The vast resources of the United States military continue to move into the Ebola-stricken nation of Liberia. The Army’s 1st Area Medical Laboratory cased its colors at the Aberdeen Proving Ground on Oct. 27 in preparation for its deployment to Liberia later in the week. It is tasked with being the testing laboratory for the Joint Task Force command, providing Ebola analysis and testing for soldiers and civilians engaged in Operation United Assistance.
The Task Force changed command on Oct. 25, when Maj. Gen. Gary Volesky assumed command from Maj. Gen. Darryl Williams. Volesky commands the 101st Airborne Division. The division’s headquarters element will control task force operations for the immediate future. Some 700 troops are deploying with the 101st, including military police, administrative elements and medical personnel.
In a story dated Oct. 25, the Washington Post reported the deployment of 85 troops of the 501st Aviation Regiment from Fort Bliss to Liberia by the end of this week. The troops include pilots, ground crew and support personnel for the unit’s helicopters which are being airlifted to West Africa. The 501st will provide much of the transport and air lift capability in the Joint Task Force.
The Department of Defense announced on Oct. 25 that all three military laboratories are in operation in Liberia. They are processing up to 100 specimens each daily, testing for Ebola.
The EMEDS hospital delivered and set up by the Air Force in September should be fully operational by the end of the first week of November. Construction of support buildings should be finished by then. The first of 17 Ebola Treatment Units (ETUs), located in Tubmanburg, Liberia, is nearly complete and construction on a second is scheduled to begin by Nov. 8.
The EMEDS hospital, located near the international airport in Monrovia, is intended to treat foreign health care workers who may contract Ebola. It will be staffed by uniformed officers from the U.S. Public Health Service Commissioned Corps. The first 65 members of Rapid Deployment Force Team 2 arrived at Roberts International Airport in Monrovia, Liberia, on Oct. 27. RDF-2 was the first Public Health Service unit to deploy to the New York metro area after Hurricane Sandy closed so many hospitals.

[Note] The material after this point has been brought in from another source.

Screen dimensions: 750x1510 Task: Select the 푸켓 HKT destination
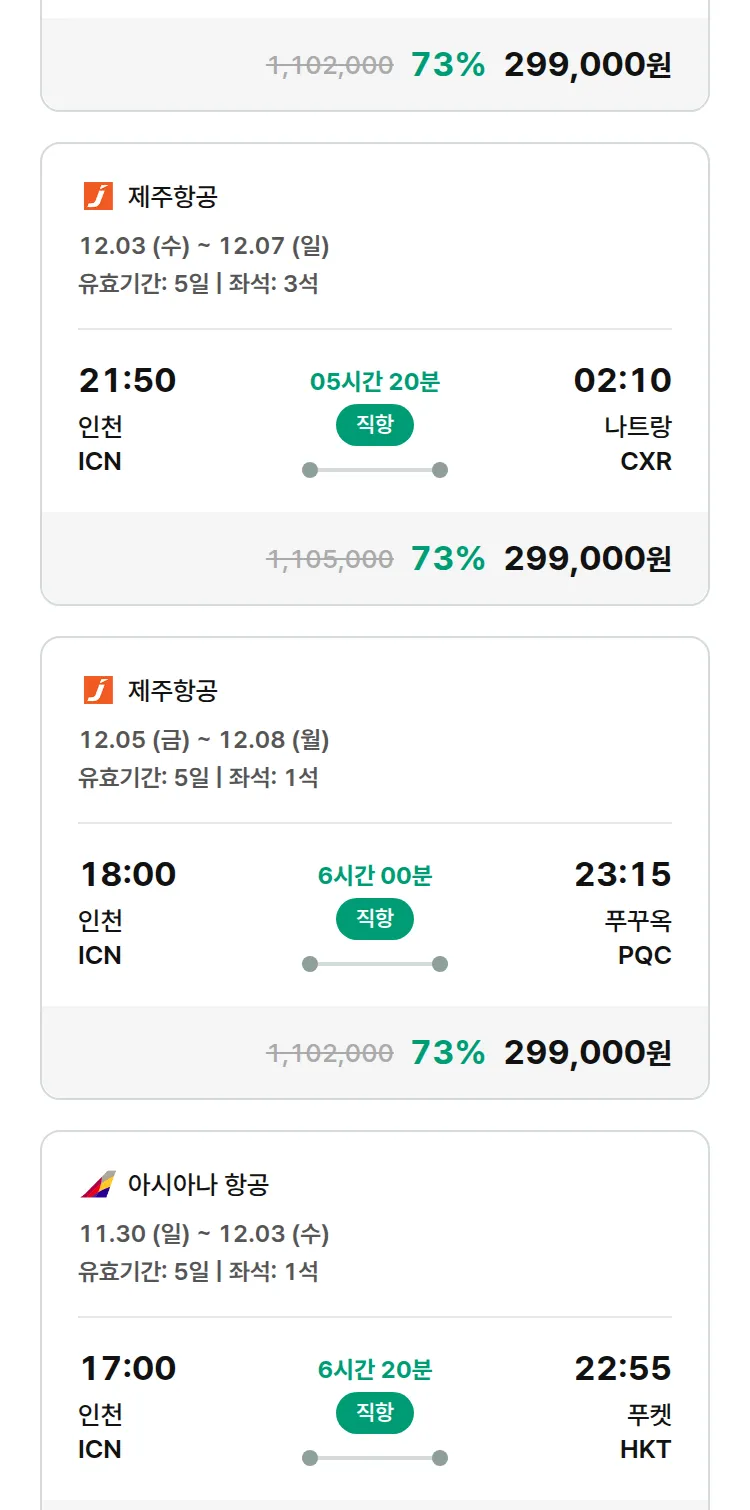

The merchant ship. the M/V Vega, arrived in West Africa Oct. 24. It carried some 700 containers, 1,220,991 pounds of supplies, to support Operation United Assistance. Under contract to the U. S. government, it docked at the Liberian port of Buchanan.

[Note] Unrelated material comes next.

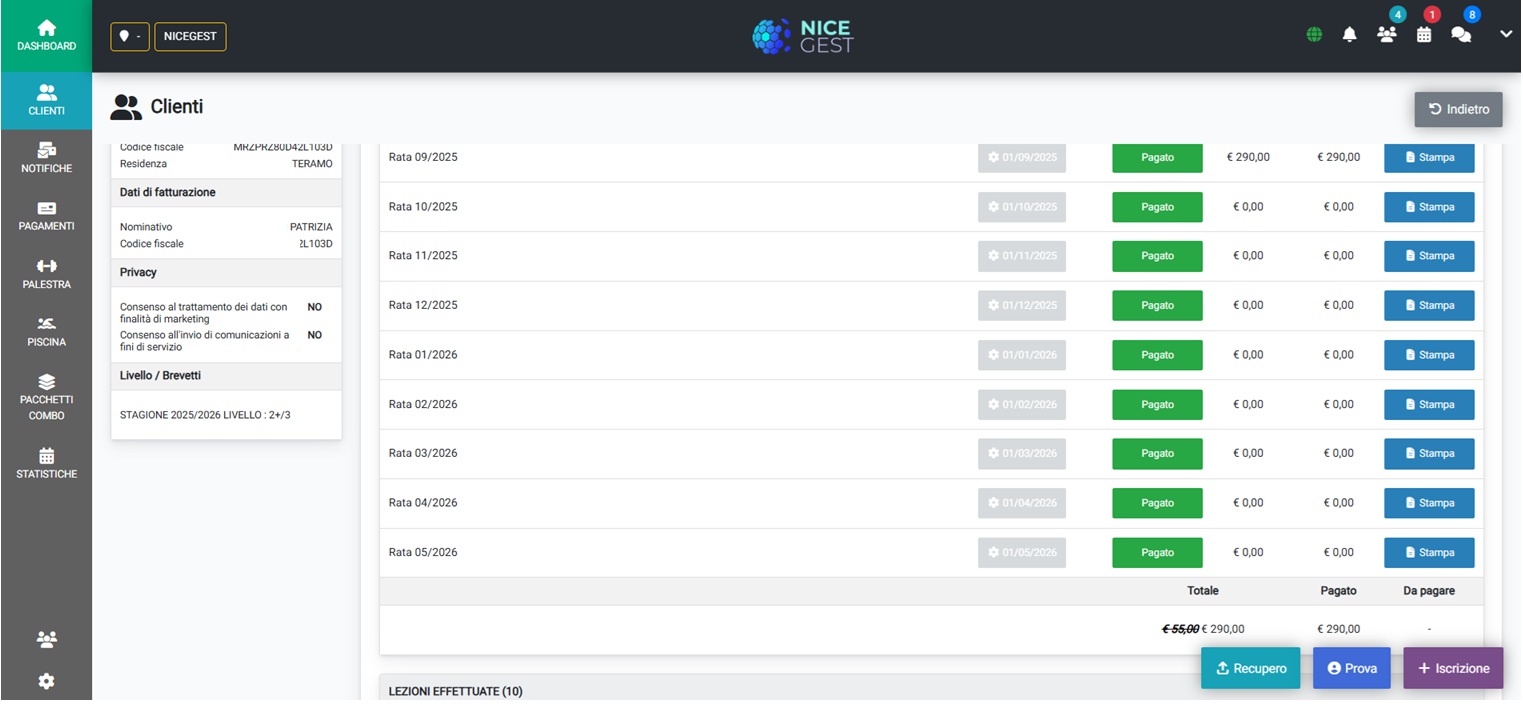Open the chat messages icon with badge 8

[x=1461, y=35]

The United Nations Mission for Emergency Ebola Response toured several facilities on Oct. 24 while in Liberia. Escorted by U.S. military personnel, they inspected the EMEDS site in Monrovia and the ETU site in Tubmanburg. Marine MV-22B Ospreys were used to transport the VIPs, demonstrating their unique flight abilities.
The Pentagon reports that there are about 600 American troops on the ground in Liberia. An additional 100 troops, primarily from the Kentucky Air National Guard, are manning a freight hub in Dakar, Senegal. The total number is growing every day and is expected to reach 4,000. Troops are being told that they may be deployed for as long as six months.